Sun in a box: Now solar energy can be stored to be reused later

Solar and wind energy can now be stored and used later, unlike previously where they could be used only when it was sunny or windy,

Research scientists at MIT, California have designed a system based on which now renewable energy, like solar or wind energy could be stored for later use. This was not possible until now. Previously, solar or wind energy could only be used when the weather was sunny or windy

The system described in the journal Energy and Environmental Science is designed to easily provide power to a small city. It could be one of the most revolutionary design concepts.

The new design stores heat generated by excess electricity from solar or wind power in large tanks of white-hot molten silicon and then converts the light from the glowing metal back into electricity when it’s needed.

The researchers at Massachusetts Institute of Technology (MIT), California, US believe that their system is way more affordable than currently available Lithium-ion batteries. The batteries, though expensive, are the only method to store renewable energy till date. They also estimate that the system would cost about half as much as pumped hydroelectric storage – the cheapest form of grid-scale energy storage to date.

“Even if we wanted to run the grid on renewables right now we couldn’t because you’d need fossil-fuelled turbines to make up for the fact that the renewable supply cannot be dispatched on demand,” said Asegun Henry, Associate Professor at MIT, to PTI.

### Tasks to complete
1. Check the article on storing solar and wind energy against each statement below. For each, answer yes or no and quote the deciding words of the article.
(a) The system stores heat in tanks of molten silicon.
(b) The researchers estimate the system would cost about twice as much as pumped hydroelectric storage.
(c) The system is designed to provide power to a small city.
2. Reproduce the part of the solar storage article that opens with the words containing "The system described" and closes with "revolutionary design concepts.".
3. Carry on the article about storing solar energy from the point where it stops.

### Listed records

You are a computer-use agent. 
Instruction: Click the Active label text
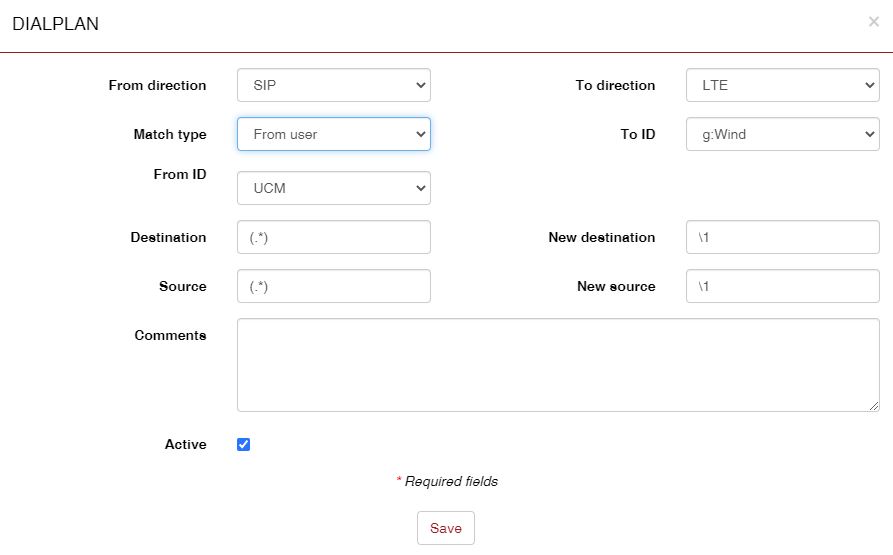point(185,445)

==

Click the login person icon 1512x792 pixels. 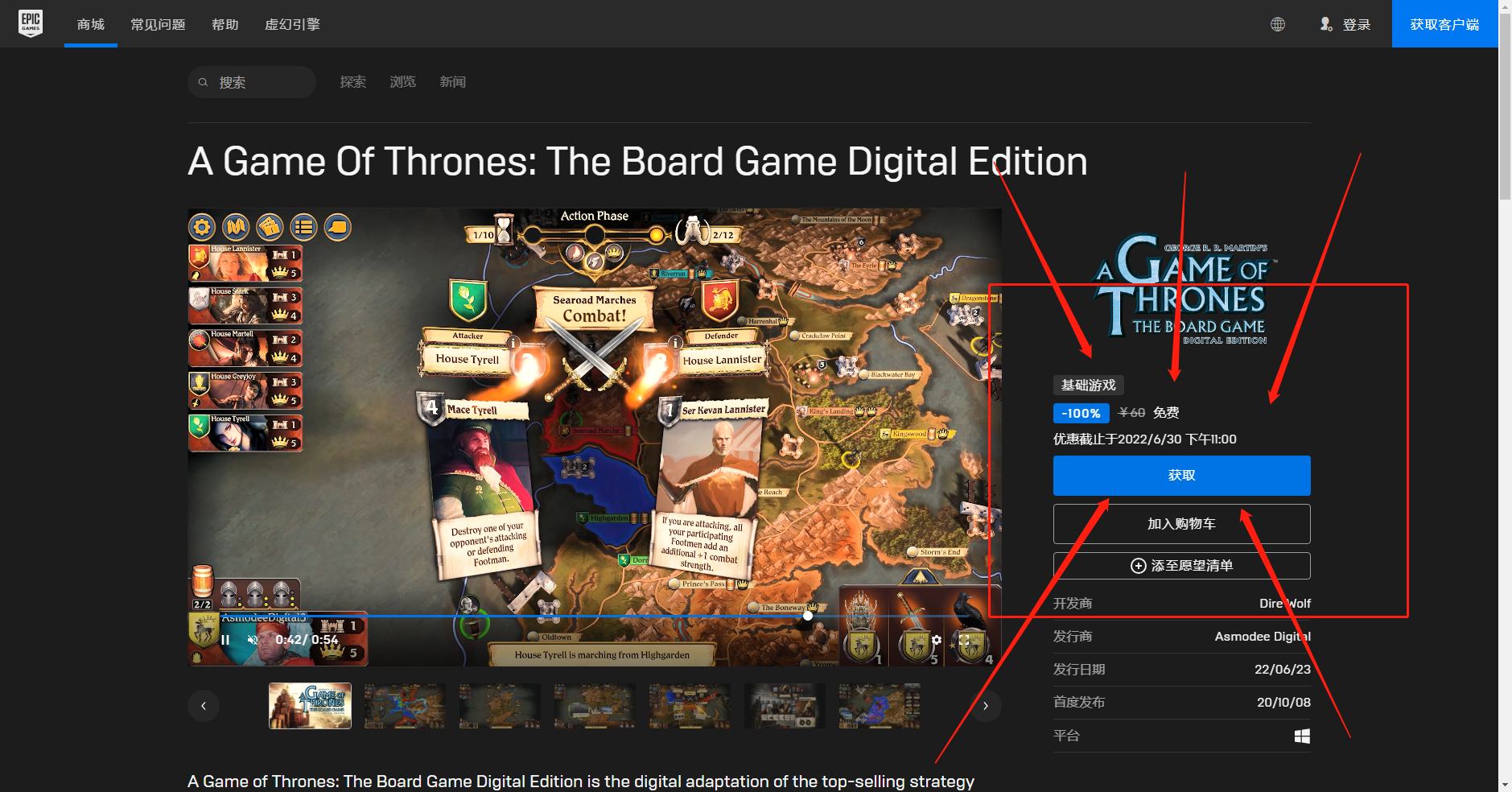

...

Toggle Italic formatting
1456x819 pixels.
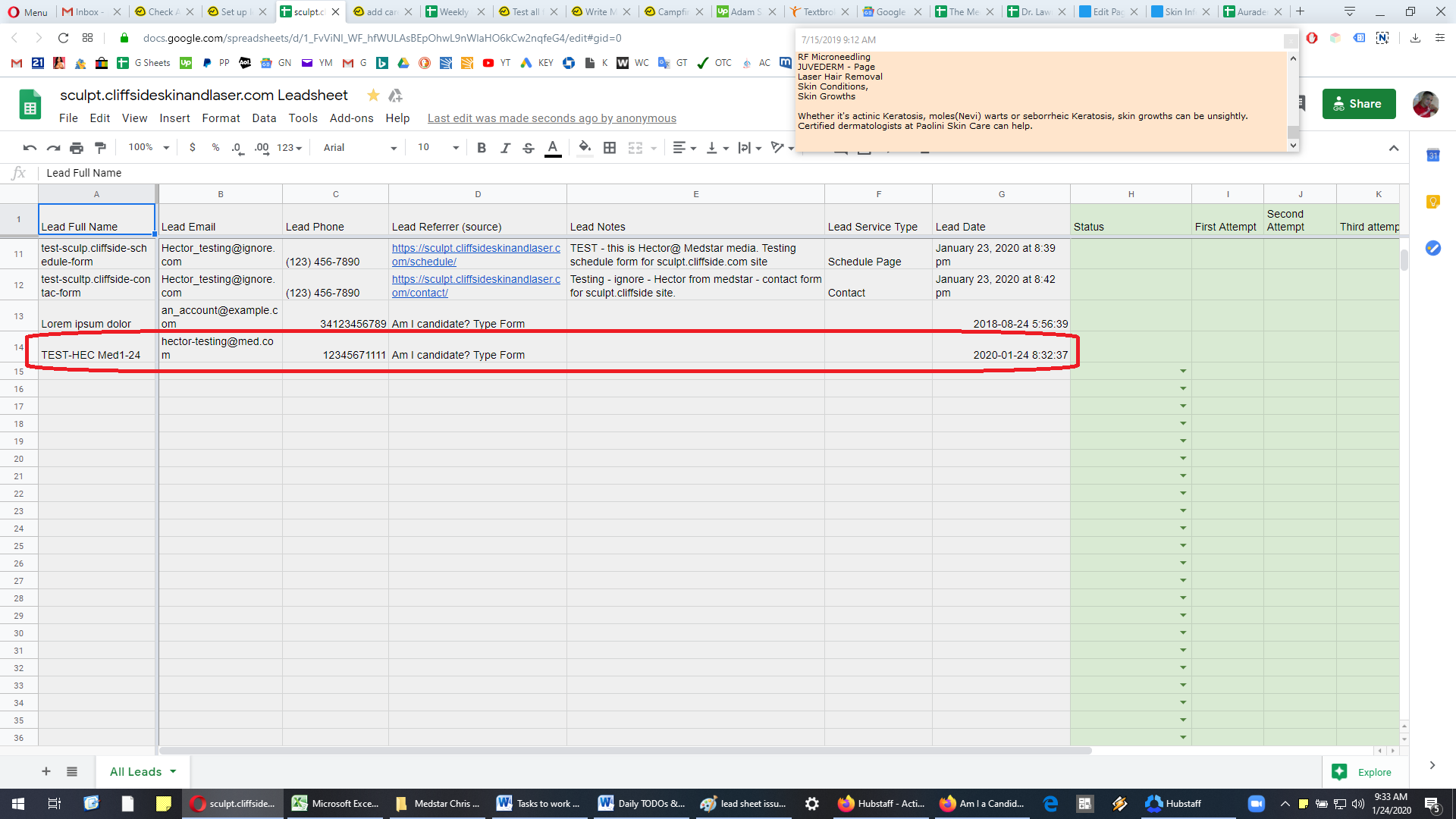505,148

### Answers per task
1.
(a) Yes: "in large tanks of white-hot molten silicon"
(b) No: "the system would cost about half as much as pumped hydroelectric storage"
(c) Yes: "designed to easily provide power to a small city"

2.
The system described in the journal Energy and Environmental Science is designed to easily provide power to a small city. It could be one of the most revolutionary design concepts.

3.
“We are developing a new technology that, if successful, would solve this most important and critical problem in energy and climate change, namely, the storage problem,” Mr. Henry said.

The researchers were looking into ways to efficiently and economically store renewable energy. Hence this system was developed. As the cost of renewable energy falls below fossil fuels, the researchers fastened their search.

Unlike conventional solar plants that use solar panels to convert light directly into electricity, concentrated solar power requires vast fields of huge mirrors that concentrate sunlight onto a central tower, where the light is converted into heat that is eventually turned into electricity.

“The reason that the technology is interesting is, once you do this process of focusing the light to get heat, you can store heat much more cheaply than you can store electricity,” says Mr. Henry.

Concentrated solar plants store solar heat in large tanks filled with molten salt, which is heated to high temperatures of about 538 degrees Celsius.

When electricity is needed, the hot salt is pumped through a heat exchanger, which transfers the salt’s heat into steam. A turbine then turns that steam into electricity.

The researchers have outlined their concept for a new renewable energy storage system, which they call TEGS-MPV, or Thermal Energy Grid Storage-Multi-Junction Photovoltaics.

Instead of using fields of mirrors and a central tower to concentrate heat, they propose converting electricity generated by any renewable source, such as sunlight or wind, into thermal energy, via a process by which an electric current passes through a heating element.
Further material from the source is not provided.